Looking at those four features which bothered some users so much:
- The person referred to (and I have to say here that I didn’t know that person so I’m unable to comment personally) is no longer there.
- NSUN is on the point of becoming a separate entity entirely with charitable status.
- A regional structure is in the process of being developed and part is already working regionally with important projects extant. The NSUN Management Committee currently comprises: Alistair Cameron from Newcastle upon Tyne; Angela Hill from the West Midlands; Kath Lovell from the London area; Carolyn Anderson from Kent; Clare Ockwell from West Sussex; myself, Mike Llywelyn Cox from Norfolk; Anne Beales and Ian Muhammad from Together; Sarah Yiannoullou, NSUN Manager, who has worked across the south east; Amma Djan our Administration and Finance Officer; and Tina Coldham, our Management Committee Chair, from Hampshire.
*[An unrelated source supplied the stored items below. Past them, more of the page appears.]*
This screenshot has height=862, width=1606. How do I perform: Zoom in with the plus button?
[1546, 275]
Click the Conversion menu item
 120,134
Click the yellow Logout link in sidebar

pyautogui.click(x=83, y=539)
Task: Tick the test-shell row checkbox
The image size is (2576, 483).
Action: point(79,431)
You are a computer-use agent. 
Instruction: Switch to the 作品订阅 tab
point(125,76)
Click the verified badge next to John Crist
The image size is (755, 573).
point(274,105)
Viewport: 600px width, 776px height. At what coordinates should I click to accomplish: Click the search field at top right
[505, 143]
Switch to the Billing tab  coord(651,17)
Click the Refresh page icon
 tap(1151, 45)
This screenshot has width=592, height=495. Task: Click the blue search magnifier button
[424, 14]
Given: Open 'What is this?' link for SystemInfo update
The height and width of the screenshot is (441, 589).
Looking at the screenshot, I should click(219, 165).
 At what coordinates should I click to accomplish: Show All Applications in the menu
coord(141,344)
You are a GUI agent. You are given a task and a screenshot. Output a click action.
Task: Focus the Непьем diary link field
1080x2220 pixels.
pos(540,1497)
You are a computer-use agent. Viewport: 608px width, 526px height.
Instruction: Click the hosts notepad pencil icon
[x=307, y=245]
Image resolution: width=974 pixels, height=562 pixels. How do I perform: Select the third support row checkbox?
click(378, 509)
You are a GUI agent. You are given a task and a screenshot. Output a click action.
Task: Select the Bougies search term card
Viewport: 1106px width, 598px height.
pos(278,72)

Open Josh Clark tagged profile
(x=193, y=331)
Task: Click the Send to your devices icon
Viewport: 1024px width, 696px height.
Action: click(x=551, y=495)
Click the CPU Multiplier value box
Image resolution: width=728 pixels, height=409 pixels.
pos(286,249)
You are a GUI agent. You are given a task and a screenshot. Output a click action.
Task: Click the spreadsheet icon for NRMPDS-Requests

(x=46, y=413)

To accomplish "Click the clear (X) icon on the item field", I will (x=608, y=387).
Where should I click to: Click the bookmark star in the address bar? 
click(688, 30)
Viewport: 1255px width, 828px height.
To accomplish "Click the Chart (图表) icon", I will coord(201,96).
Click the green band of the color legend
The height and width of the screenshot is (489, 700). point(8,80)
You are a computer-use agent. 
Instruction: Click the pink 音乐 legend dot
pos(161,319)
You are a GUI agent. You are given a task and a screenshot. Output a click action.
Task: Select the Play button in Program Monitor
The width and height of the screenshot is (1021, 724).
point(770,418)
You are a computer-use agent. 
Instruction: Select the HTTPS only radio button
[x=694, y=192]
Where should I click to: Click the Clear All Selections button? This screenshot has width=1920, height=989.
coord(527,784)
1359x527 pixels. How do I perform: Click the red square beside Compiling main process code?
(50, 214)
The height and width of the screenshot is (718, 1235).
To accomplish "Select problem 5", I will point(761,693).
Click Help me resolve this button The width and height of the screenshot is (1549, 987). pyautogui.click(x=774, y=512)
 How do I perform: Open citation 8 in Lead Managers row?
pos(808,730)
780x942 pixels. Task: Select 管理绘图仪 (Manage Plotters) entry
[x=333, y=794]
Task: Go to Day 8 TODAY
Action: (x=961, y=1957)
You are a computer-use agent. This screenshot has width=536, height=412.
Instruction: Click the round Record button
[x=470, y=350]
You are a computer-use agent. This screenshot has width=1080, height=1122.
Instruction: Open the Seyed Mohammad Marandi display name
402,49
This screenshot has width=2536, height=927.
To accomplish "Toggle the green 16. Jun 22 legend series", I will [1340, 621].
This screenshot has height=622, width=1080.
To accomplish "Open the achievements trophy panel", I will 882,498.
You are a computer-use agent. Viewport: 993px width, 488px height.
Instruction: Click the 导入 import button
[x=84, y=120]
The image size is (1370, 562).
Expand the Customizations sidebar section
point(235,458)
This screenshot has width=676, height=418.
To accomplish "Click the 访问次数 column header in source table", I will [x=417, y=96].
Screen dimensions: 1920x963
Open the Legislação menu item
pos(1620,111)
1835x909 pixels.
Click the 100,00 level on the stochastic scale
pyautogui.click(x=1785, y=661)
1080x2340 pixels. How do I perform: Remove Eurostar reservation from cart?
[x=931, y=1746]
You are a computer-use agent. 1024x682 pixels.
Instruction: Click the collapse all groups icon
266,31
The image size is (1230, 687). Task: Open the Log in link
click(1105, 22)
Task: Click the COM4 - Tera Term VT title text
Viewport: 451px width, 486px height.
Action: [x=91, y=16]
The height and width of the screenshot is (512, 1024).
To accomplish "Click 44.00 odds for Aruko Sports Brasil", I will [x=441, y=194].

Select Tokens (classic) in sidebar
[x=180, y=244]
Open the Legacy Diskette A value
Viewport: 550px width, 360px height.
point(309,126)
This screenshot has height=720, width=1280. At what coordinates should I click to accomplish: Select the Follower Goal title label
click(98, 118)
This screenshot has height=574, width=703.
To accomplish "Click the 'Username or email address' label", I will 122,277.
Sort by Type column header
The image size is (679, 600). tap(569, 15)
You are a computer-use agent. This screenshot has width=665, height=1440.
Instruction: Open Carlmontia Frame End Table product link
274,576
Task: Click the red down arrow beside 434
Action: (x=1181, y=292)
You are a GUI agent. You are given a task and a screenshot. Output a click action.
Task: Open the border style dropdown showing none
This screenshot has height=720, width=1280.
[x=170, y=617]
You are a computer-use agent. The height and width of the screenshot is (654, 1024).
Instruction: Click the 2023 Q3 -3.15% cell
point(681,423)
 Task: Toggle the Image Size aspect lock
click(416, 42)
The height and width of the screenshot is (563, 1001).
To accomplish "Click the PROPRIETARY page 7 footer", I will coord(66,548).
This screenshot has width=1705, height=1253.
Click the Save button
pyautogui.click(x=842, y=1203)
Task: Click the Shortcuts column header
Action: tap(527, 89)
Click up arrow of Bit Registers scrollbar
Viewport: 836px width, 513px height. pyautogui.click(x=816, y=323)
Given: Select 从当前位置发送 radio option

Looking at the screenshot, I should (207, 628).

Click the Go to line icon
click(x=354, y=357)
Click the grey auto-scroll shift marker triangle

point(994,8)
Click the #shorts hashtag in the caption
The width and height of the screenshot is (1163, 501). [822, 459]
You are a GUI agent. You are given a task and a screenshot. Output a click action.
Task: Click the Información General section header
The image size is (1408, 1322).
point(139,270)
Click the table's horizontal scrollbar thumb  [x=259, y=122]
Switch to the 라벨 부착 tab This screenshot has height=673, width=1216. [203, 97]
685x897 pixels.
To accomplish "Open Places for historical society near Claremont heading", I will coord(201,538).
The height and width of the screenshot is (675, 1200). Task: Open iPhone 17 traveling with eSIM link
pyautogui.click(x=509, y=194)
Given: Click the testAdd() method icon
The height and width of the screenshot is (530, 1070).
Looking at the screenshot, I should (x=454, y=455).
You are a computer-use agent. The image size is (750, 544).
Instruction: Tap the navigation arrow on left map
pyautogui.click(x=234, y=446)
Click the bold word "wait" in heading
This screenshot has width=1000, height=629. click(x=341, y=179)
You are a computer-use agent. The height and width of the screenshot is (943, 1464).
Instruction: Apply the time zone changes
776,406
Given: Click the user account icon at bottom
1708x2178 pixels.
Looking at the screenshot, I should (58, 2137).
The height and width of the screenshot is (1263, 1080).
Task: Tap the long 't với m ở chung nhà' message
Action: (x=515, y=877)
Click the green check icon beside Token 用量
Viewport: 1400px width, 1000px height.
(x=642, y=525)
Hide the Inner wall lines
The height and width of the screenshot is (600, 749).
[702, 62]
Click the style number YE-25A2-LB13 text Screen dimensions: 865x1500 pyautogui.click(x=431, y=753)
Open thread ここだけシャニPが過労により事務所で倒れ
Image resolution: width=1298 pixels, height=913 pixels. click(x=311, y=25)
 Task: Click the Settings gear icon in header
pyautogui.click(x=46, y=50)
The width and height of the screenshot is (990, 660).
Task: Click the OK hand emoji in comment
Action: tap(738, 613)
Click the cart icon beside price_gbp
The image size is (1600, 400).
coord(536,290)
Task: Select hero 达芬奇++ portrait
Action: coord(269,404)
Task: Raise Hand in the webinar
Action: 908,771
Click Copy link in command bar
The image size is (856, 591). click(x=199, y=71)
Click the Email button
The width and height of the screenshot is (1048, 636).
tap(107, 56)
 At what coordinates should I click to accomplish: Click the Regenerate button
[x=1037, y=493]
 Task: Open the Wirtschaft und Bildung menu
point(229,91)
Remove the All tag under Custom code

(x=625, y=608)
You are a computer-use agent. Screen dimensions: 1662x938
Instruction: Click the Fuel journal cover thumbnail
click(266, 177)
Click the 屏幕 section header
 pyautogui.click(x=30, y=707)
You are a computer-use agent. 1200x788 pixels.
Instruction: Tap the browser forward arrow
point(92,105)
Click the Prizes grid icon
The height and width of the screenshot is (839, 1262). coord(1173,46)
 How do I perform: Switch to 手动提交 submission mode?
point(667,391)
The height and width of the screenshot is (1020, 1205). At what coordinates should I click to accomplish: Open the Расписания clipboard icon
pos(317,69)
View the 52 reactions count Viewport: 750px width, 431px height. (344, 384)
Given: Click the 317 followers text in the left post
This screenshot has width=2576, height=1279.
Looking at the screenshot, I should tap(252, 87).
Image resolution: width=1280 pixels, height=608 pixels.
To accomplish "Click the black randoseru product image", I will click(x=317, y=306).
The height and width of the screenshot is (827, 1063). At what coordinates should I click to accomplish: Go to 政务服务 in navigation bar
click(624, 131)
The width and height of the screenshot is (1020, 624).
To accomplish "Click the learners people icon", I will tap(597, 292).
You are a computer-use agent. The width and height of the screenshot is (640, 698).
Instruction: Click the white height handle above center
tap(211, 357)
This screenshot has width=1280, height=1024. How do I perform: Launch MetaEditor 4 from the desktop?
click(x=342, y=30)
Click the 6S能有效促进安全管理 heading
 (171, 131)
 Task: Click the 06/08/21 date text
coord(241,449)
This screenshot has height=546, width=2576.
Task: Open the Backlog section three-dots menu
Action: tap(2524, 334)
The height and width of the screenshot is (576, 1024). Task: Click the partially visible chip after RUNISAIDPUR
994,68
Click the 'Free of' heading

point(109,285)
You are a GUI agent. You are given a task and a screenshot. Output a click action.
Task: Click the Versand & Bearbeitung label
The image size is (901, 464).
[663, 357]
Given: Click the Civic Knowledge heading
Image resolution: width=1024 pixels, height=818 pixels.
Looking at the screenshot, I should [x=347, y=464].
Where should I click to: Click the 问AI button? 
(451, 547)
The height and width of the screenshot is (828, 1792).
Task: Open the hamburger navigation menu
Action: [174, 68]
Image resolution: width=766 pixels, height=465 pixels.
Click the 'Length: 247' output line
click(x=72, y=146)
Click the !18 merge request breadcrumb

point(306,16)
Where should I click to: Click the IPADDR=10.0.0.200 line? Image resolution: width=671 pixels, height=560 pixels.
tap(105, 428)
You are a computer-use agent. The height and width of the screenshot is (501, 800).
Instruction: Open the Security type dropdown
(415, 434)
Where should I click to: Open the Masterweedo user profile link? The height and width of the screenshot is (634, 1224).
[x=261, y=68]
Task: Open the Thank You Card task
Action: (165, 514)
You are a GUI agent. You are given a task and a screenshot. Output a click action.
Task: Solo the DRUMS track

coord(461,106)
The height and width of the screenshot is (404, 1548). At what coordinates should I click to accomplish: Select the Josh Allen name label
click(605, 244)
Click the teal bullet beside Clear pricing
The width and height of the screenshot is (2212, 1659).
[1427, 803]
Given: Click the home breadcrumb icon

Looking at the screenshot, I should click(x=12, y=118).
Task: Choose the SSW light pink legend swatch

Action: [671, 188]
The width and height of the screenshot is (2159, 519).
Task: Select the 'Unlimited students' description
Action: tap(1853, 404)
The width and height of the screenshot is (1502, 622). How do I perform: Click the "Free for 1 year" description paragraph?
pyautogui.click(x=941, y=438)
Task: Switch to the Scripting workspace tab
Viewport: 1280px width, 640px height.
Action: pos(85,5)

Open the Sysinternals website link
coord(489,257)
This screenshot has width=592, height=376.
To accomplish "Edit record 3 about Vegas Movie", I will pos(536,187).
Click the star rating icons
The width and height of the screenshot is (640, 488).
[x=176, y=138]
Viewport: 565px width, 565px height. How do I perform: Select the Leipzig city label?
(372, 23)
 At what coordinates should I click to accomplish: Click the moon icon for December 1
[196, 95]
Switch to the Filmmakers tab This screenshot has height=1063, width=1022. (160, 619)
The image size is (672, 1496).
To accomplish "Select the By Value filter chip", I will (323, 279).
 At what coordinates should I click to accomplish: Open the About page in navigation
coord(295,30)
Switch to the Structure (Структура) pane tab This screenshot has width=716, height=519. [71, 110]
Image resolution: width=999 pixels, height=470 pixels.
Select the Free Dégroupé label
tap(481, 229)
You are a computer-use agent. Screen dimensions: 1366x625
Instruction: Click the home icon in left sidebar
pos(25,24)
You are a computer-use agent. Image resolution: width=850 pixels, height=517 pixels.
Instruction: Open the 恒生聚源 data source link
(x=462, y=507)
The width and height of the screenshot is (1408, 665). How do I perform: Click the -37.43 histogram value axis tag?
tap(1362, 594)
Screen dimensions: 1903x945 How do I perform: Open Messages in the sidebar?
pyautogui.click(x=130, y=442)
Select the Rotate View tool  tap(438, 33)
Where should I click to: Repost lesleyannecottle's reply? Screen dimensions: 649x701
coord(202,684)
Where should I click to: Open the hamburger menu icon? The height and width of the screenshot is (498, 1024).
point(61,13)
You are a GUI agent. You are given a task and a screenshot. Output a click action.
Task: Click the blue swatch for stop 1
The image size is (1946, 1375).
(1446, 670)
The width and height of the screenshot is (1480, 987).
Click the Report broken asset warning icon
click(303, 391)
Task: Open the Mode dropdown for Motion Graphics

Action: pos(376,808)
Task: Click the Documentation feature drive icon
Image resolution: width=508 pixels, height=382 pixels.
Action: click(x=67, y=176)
So already there is a good geographical spread and the Regional Development plans are for 8 regional hubs: North East 2009/10; South East 2009/10; South West 2009/10; North West 2010/11; Eastern 2010/11; Midlands 2010/11; Yorkshire and Humber 2010/11 and bringing up the tail, London 2010/11.
AIMS
- Facilitating active links between service user groups and individuals;
- Capacity building for service user groups;
- Broker and facilitate access to service users for purposes of consultation, attendance on committees of planners and policy makers etc;
- Develop a training programme in confidence building, committee, interview and staff training skills.
- Openness and transparency;
- Support user/survivor organisations - not replace or supersede them;
- Ensure that currently under-represented groups have a voice;
- Equality and respect;
- Valuing diversity;
- To be of value to the user/survivor movement.
N.B. These are my views and not necessarily anyone else’s.